APC^mut– CRCs have higher AXIN2 methylation. (A) Bar plot comparing total number of hyper-methylated and hypo-methylated differentially methylated regions (DMRs) between APC^mut– and APC^mut+ CRCs from the TCGA dataset. (B) Top 10 APC^mut– hypermethylated and hypomethylated DMRs between APC^mut– and APC^mut+ CRCs from TCGA. Red bars represent APC^mut– CRC differentially hypermethylated genes and blue bars represent APC^mut– CRC differentially hypomethylated genes. (C) Bar plot representing DMRs with strongest correlations with RNF43. Blue bars represent the top 10 DMRs with the highest Pearson gene expression correlation with RNF43 gene expression. Red bars represent the Pearson correlation between the average differentially methylated beta values and RNF43 expression for these differentially methylated regions. (D) Scatter plots of RNF43 expression and AXIN2 expression of both APC^mut– and APC^mut+ CRCs in the TCGA, GSE35896, and CPTAC-2 datasets.

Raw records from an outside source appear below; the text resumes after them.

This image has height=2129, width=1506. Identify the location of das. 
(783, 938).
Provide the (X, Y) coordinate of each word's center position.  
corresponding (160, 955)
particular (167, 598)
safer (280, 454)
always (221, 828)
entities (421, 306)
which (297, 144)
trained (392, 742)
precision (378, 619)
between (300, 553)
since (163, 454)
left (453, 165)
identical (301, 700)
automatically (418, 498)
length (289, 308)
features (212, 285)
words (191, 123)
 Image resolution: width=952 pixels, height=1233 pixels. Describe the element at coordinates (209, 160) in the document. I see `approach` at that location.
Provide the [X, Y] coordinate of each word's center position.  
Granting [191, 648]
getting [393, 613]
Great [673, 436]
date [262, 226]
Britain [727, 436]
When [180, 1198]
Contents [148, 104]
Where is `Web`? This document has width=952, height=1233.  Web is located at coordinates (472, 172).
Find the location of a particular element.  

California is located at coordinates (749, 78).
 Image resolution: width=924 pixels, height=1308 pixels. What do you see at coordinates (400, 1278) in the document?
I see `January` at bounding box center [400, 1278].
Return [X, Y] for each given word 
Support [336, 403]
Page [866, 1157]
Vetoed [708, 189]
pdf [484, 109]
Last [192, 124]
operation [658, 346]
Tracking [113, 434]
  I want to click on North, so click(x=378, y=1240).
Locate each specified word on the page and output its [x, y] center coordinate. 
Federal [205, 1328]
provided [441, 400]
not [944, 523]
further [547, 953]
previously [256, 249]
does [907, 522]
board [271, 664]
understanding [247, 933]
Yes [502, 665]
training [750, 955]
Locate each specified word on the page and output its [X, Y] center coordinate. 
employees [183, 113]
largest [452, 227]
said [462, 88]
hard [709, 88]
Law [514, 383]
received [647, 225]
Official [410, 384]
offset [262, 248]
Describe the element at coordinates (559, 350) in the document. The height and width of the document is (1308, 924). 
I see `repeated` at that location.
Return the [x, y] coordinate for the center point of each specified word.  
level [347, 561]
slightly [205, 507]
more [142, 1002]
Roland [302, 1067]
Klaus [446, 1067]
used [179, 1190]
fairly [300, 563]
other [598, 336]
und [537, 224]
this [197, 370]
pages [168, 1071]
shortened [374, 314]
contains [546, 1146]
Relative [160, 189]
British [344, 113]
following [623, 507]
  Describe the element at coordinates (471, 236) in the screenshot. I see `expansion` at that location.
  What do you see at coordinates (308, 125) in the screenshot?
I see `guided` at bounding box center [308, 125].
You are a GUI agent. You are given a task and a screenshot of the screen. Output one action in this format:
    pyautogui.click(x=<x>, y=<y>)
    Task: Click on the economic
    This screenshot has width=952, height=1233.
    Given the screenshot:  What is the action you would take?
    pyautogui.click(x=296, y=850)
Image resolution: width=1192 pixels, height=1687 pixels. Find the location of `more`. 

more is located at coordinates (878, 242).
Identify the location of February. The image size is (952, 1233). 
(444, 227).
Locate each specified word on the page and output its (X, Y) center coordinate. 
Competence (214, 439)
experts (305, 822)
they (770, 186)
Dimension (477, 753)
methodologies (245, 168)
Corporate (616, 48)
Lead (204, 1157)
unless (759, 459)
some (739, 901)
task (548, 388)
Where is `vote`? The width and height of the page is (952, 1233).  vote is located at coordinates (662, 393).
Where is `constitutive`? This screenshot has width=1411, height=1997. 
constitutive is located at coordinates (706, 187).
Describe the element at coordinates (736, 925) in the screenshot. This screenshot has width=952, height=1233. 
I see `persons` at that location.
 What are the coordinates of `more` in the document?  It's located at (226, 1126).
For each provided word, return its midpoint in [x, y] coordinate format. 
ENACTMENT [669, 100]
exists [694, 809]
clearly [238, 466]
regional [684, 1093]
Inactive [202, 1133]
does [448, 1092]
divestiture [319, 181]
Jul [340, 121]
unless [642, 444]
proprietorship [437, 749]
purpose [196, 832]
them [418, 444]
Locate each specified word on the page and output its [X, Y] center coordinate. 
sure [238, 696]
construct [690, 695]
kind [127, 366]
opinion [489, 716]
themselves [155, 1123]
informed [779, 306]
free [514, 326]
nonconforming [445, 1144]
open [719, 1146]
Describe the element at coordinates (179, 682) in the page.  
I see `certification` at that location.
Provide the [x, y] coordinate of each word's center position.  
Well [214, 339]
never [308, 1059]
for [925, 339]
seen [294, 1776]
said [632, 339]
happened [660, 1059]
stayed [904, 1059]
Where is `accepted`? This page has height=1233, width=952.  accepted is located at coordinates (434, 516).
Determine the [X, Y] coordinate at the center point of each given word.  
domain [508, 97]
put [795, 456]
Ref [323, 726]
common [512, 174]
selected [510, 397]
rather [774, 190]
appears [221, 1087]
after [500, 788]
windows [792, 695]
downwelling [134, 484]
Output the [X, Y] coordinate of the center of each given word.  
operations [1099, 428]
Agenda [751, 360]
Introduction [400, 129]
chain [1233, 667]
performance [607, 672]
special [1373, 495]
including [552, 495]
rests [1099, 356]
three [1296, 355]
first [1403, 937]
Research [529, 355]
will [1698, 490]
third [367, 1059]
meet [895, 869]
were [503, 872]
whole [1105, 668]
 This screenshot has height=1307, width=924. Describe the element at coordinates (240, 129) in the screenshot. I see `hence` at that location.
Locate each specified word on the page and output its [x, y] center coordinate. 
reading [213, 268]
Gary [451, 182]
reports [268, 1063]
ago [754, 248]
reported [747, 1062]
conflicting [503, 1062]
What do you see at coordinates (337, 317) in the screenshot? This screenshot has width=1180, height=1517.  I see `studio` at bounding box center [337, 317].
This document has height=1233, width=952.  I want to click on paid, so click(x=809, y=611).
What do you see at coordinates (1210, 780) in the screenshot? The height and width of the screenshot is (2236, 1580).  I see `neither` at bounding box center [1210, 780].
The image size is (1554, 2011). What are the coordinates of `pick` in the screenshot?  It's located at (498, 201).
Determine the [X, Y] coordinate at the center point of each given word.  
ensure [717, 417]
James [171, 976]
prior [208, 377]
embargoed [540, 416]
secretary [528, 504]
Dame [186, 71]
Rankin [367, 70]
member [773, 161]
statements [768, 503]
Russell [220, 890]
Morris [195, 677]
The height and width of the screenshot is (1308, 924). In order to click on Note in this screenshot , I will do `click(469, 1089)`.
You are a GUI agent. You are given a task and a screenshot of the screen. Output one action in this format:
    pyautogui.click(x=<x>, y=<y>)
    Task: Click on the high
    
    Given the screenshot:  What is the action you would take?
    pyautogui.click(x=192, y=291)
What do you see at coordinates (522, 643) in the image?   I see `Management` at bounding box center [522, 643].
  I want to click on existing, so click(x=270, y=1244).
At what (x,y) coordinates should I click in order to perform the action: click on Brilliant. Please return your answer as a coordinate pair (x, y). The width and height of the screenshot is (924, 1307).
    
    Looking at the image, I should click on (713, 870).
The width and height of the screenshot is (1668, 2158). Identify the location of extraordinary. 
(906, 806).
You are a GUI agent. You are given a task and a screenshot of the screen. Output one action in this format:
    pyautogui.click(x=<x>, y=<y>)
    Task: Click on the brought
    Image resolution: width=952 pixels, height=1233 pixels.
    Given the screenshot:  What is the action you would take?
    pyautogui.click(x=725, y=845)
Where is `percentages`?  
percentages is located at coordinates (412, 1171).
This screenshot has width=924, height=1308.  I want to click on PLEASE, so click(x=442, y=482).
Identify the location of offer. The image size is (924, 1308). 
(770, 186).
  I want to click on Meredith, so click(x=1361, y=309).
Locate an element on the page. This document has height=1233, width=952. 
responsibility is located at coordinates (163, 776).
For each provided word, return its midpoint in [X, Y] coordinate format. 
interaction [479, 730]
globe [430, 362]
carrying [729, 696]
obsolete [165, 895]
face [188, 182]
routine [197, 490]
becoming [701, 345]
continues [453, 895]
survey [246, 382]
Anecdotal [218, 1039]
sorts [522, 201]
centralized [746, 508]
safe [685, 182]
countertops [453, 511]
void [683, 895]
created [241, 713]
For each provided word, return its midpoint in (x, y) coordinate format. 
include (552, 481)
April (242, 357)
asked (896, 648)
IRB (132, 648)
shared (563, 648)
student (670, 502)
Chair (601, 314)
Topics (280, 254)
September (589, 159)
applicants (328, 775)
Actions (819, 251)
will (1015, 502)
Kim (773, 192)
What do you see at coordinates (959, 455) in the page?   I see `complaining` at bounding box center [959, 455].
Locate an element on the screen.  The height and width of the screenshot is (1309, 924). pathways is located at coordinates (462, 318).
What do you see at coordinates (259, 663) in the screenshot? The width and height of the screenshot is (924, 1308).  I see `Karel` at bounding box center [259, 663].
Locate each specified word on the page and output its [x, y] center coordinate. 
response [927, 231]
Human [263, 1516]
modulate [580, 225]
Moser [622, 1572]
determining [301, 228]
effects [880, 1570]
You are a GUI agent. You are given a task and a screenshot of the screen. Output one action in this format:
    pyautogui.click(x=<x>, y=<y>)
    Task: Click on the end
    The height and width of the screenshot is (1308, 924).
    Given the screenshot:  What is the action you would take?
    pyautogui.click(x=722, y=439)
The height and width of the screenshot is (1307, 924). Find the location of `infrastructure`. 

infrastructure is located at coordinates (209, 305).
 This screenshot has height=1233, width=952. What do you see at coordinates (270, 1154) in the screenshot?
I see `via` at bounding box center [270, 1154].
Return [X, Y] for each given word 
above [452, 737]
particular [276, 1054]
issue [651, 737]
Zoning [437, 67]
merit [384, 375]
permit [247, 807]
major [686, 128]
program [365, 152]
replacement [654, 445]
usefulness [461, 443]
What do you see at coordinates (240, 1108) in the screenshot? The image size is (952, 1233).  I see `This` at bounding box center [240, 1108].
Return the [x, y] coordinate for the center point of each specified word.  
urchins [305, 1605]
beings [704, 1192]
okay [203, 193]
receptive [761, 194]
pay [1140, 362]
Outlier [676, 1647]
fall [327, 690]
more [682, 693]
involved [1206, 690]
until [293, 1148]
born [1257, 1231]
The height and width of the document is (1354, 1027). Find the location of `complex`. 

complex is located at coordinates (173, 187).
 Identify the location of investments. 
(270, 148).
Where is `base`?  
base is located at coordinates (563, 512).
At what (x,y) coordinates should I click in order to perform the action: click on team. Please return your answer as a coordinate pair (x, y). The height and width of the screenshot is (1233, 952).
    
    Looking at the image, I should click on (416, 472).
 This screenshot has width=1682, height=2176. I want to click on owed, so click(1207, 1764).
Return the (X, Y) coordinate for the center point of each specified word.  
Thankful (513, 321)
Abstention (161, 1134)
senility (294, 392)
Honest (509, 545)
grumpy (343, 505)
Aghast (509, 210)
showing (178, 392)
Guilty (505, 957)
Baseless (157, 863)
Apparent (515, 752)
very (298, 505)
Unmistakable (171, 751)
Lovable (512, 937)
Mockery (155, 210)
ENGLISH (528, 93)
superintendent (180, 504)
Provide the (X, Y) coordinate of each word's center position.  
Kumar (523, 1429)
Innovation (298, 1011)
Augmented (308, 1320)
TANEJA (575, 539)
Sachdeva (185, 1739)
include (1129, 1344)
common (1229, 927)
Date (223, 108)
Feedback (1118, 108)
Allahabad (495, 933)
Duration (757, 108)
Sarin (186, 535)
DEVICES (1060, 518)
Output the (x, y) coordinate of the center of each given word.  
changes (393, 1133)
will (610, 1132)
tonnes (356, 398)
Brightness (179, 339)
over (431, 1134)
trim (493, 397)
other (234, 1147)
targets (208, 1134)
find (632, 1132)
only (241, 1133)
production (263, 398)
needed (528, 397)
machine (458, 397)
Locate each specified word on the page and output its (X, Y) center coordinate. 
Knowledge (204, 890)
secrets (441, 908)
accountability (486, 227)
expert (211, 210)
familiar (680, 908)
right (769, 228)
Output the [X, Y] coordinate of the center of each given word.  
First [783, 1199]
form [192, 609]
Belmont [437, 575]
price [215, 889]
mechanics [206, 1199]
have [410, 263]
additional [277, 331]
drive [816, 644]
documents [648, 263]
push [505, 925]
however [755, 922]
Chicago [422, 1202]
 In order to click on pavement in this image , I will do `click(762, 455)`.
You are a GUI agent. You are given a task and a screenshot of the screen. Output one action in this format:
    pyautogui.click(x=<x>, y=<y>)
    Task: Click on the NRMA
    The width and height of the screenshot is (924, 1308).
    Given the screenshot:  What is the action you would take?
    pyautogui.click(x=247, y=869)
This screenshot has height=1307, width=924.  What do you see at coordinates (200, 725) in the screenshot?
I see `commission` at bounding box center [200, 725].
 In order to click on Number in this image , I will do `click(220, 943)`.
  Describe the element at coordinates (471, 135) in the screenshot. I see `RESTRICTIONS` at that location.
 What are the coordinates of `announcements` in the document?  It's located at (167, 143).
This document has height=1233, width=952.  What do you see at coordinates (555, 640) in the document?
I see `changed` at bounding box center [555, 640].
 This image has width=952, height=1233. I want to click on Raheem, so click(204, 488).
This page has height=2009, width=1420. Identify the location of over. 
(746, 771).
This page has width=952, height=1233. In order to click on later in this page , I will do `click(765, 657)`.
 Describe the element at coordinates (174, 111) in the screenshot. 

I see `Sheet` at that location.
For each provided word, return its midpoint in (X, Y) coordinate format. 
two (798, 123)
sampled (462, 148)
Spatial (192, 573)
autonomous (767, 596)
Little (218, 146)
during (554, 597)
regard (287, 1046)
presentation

Pearson correlation was performed to determine statistical significance. (E) Matched comparison between Z-normalized AXIN2 average beta values and Z-normalized RNF43 expression of APC^mut– CRCs. (F) Scatter plot of AXIN2 average beta values and the CIBERSORTx M2 macrophage score of APC^mut– and APC^mut+ CRCs from the TCGA dataset. Pearson correlation was performed to measure statistical significance.

Figure 5

AP2M1 gene expression associated with earlier-onset in APC^mut– CRCs. (A) A comparison of age between APC^mut– clusters identified from Fig. 2D. A two-sample t-test with a two-tailed p-value was used to determine statistical significance. (B) Top 10 statistically significant genes based on a logrank test whose median gene expression best separates age of CRC diagnosis of APC^mut– CRCs from the TCGA dataset. (C) Kaplan–Meier plot representing association between the age at CRC diagnosis and median separation of AP2M1 expression in APC^mut– and APC^mut+ CRCs from the TCGA dataset. (D) Flowchart of two molecular mechanisms that may be involved in the development of APC^mut– CRC.